Preheat your oven to 350”F.
Prepare a 9 inch loaf oiled and lined with parchment paper.
In a small bowl mix together the milk with the loom juice and set aside for a few minutes.
1/2 cup cashew or coconut milk, 2 Tbsp lemon juice
In a large mixing bowl whisk together the sugar + lemon zest until combined. Add the flour, baking powder, soda and salt and whisk well until incorporated. Make a well in the center of your dry ingredients.
1 cup granulated sugar, 2 Tbsp lemon zest, 2 cups all purpose flour, 2 tsp baking powder, 1/4 tsp baking soda, 1/4 tsp fine sea salt
To the bowl with the milk and lemon add the olive oil, yogurt and vanilla. Mix well then pour in the center of the dry ingredient mix.
1/2 cup dairy-free yogurt, 1/2 cup olive oil, 1 Tbsp vanilla extract
Using a spatula fold the wet ingredients into the dry until fully combined and. Thick batter has formed.

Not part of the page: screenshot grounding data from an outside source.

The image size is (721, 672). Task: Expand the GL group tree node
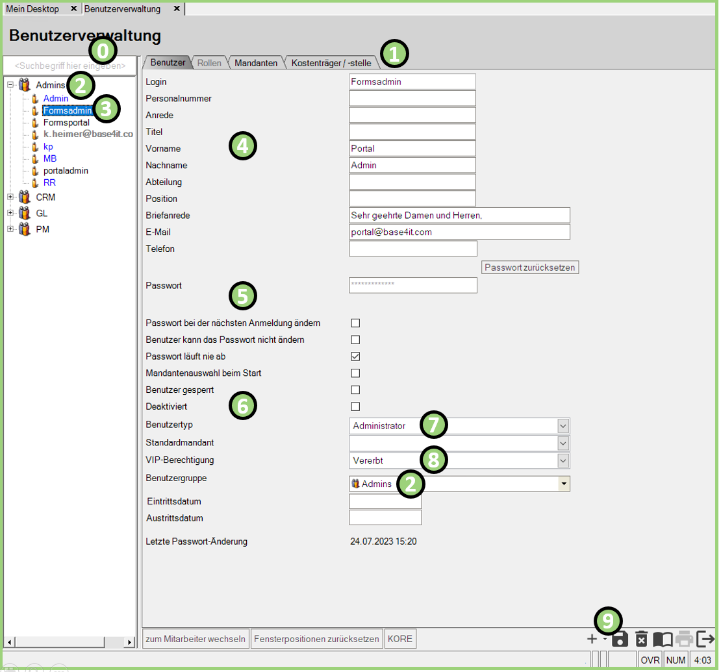(11, 213)
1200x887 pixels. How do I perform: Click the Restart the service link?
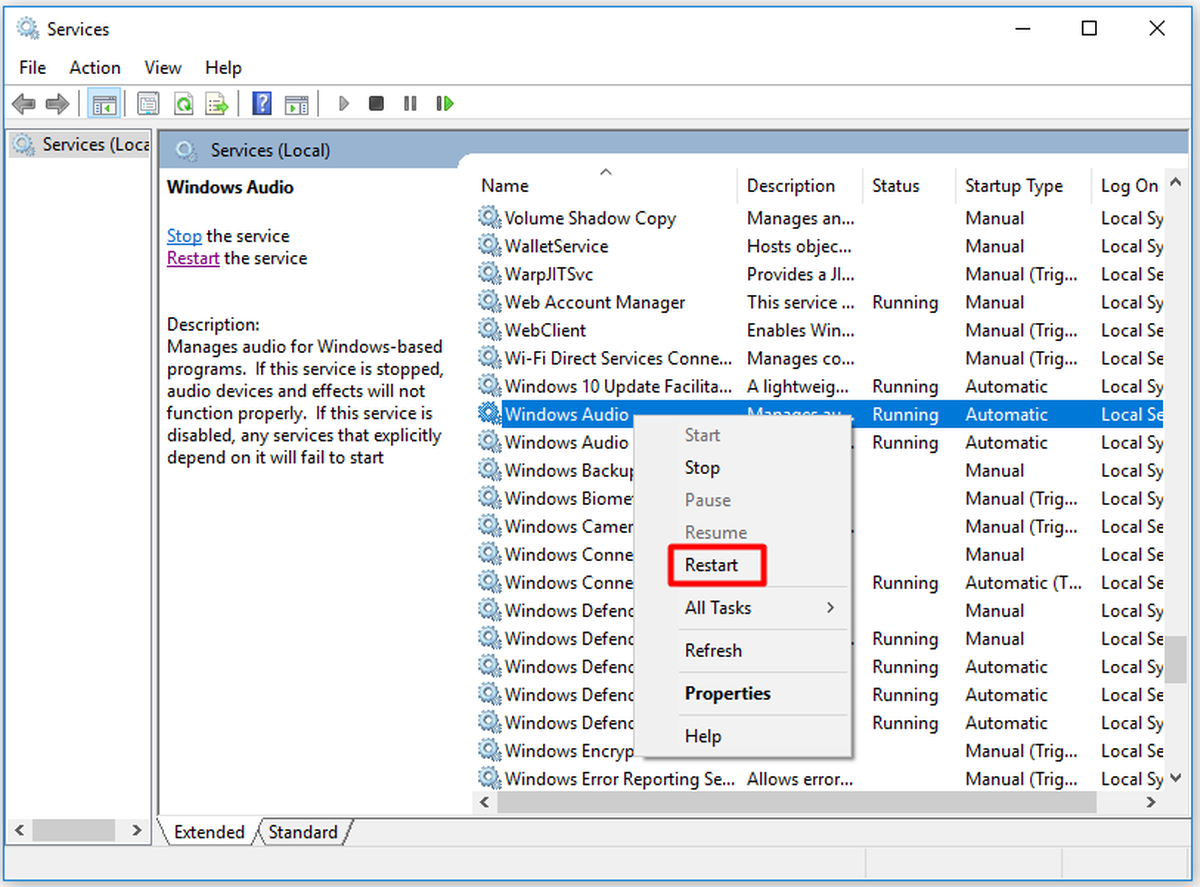pos(193,258)
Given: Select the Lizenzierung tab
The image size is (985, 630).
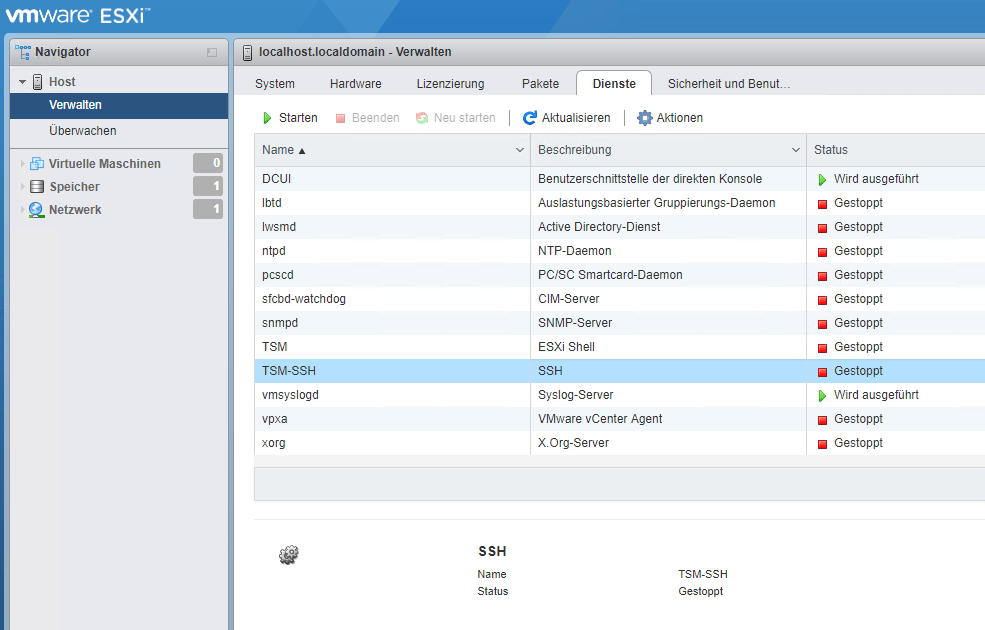Looking at the screenshot, I should point(450,83).
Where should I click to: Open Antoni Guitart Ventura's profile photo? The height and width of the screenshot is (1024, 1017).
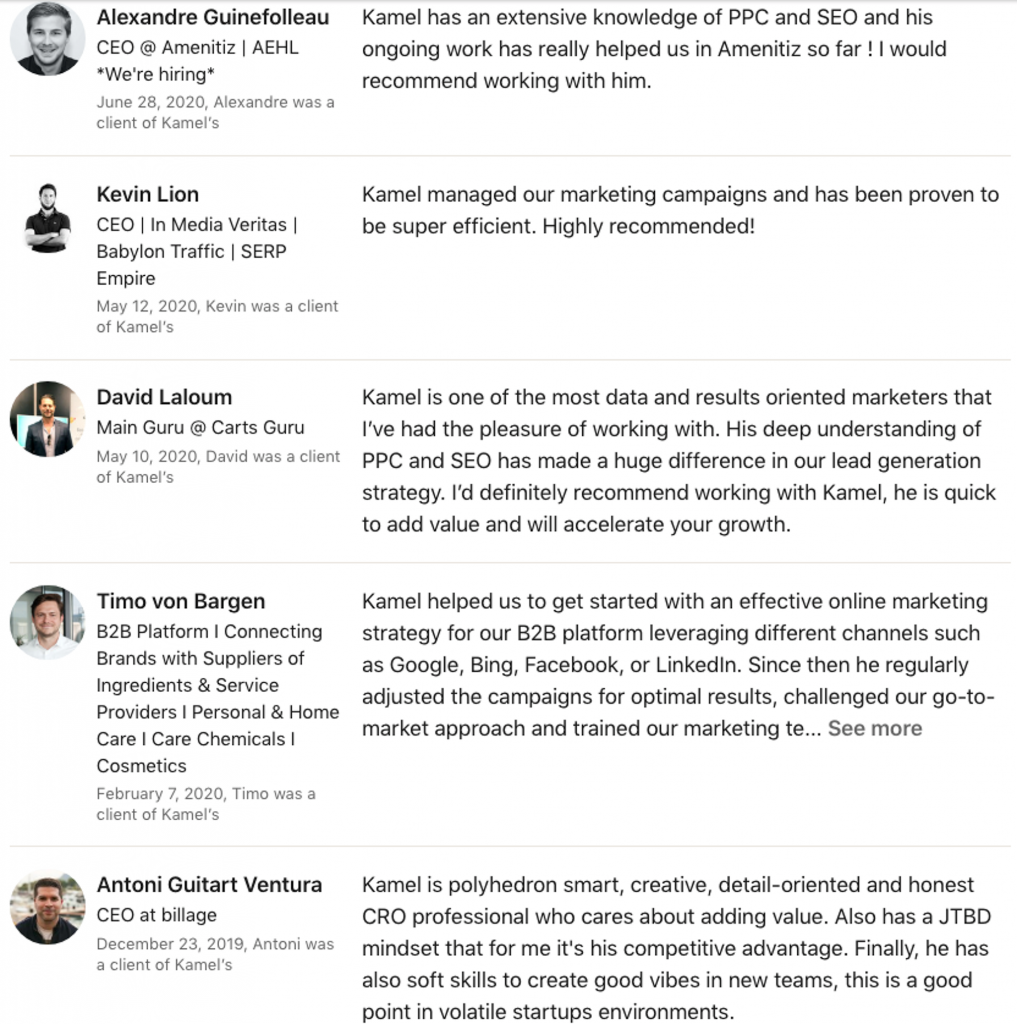(x=47, y=906)
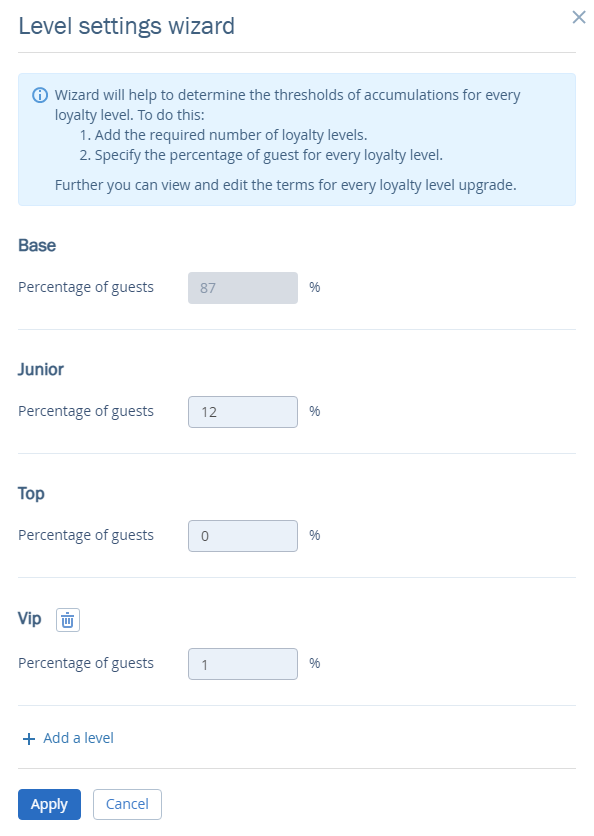Close the Level settings wizard dialog
Screen dimensions: 594x836
pyautogui.click(x=579, y=17)
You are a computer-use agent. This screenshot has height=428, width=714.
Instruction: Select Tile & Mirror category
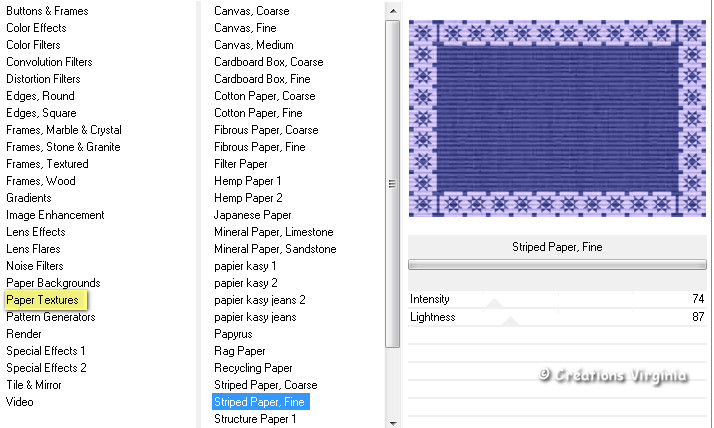[34, 385]
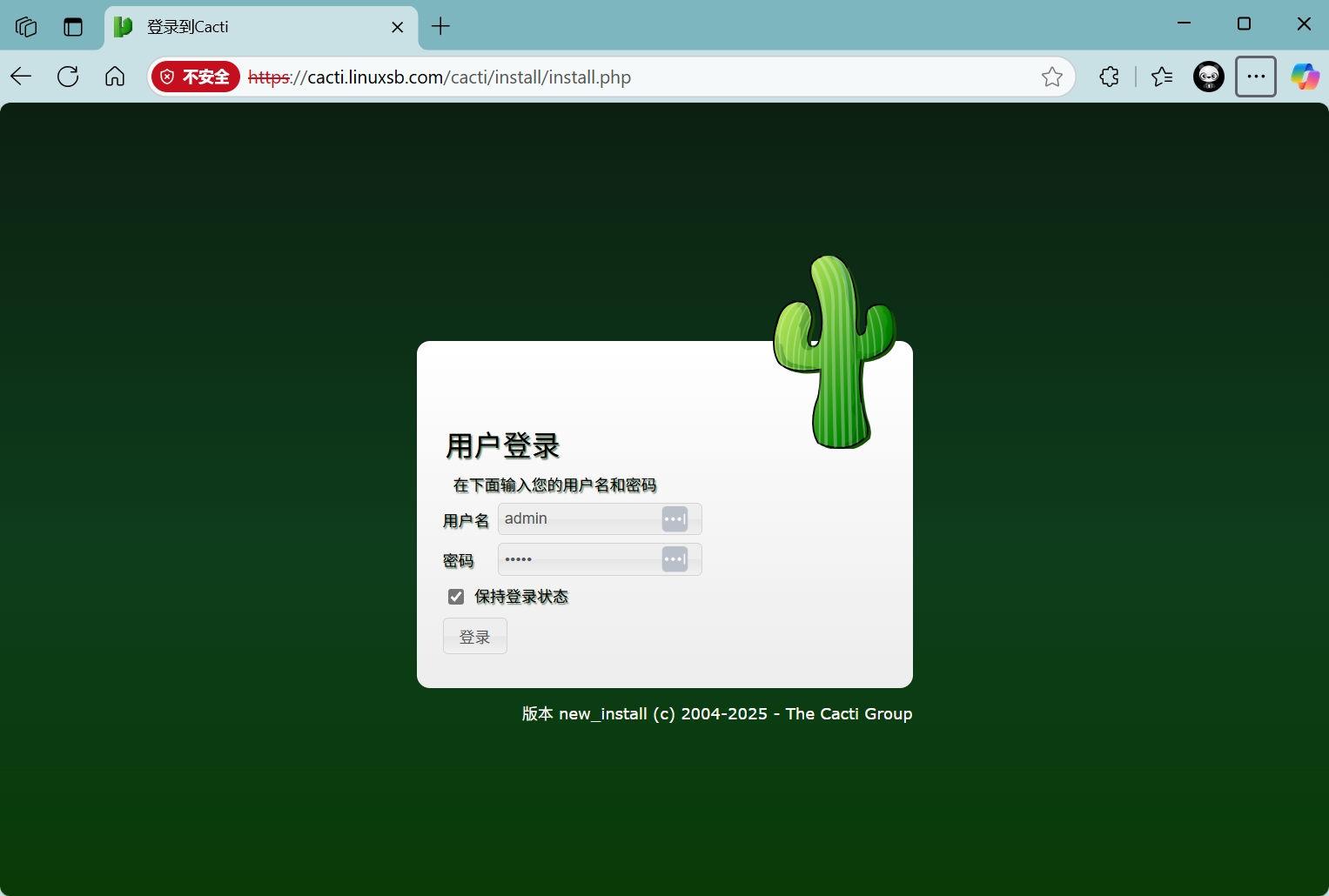Open the browser extensions icon
The height and width of the screenshot is (896, 1329).
point(1109,77)
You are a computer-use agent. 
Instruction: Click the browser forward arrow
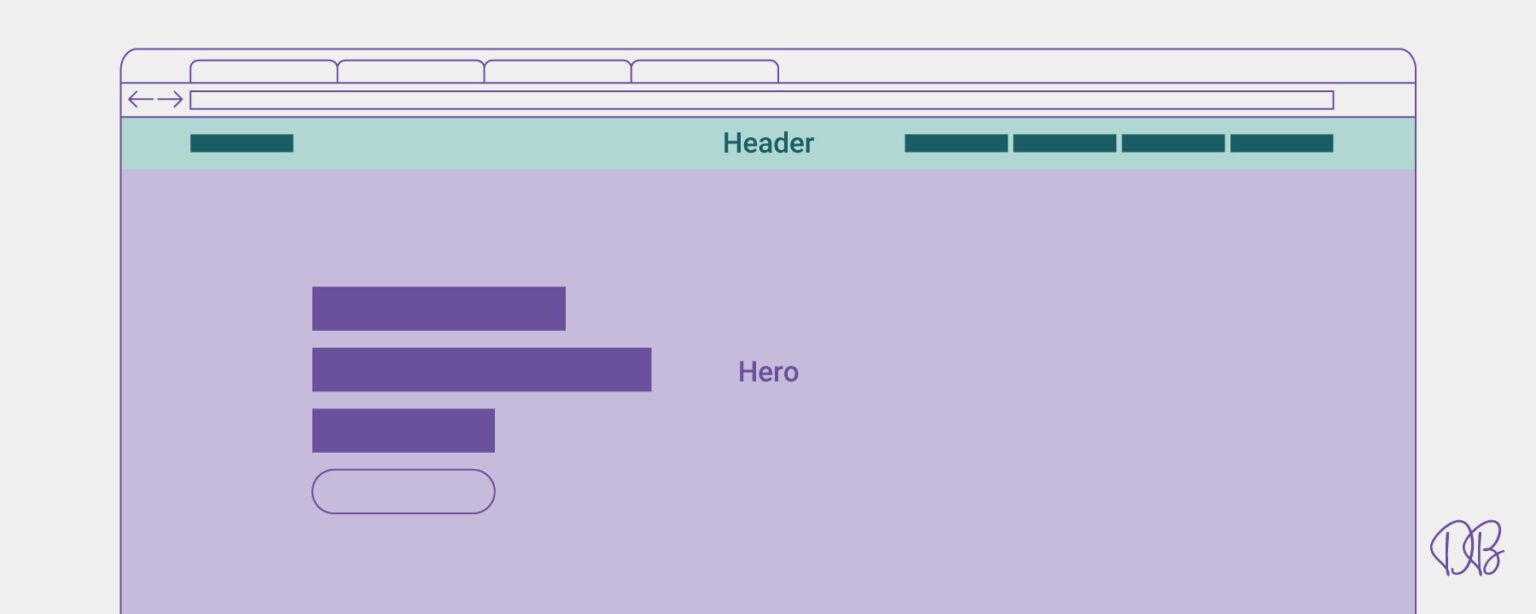170,99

Pour the batter in the prepared loaf pan and give it a little shake to distribute it evenly all over. Use the edge of your spatula and run it through the center of the batter lengthwise about 1/2 inch deep (much like scoring bread dough), this will help the loaf get a nice crack in the top.
Bake @350”F for 55 minutes to 1 hour until a toothpick inserted in the center comes ut clean or with just a few crumbs holding onto it.
Transfer the loaf to a cooling rack and allow it to cool off completely before removing it from the pan.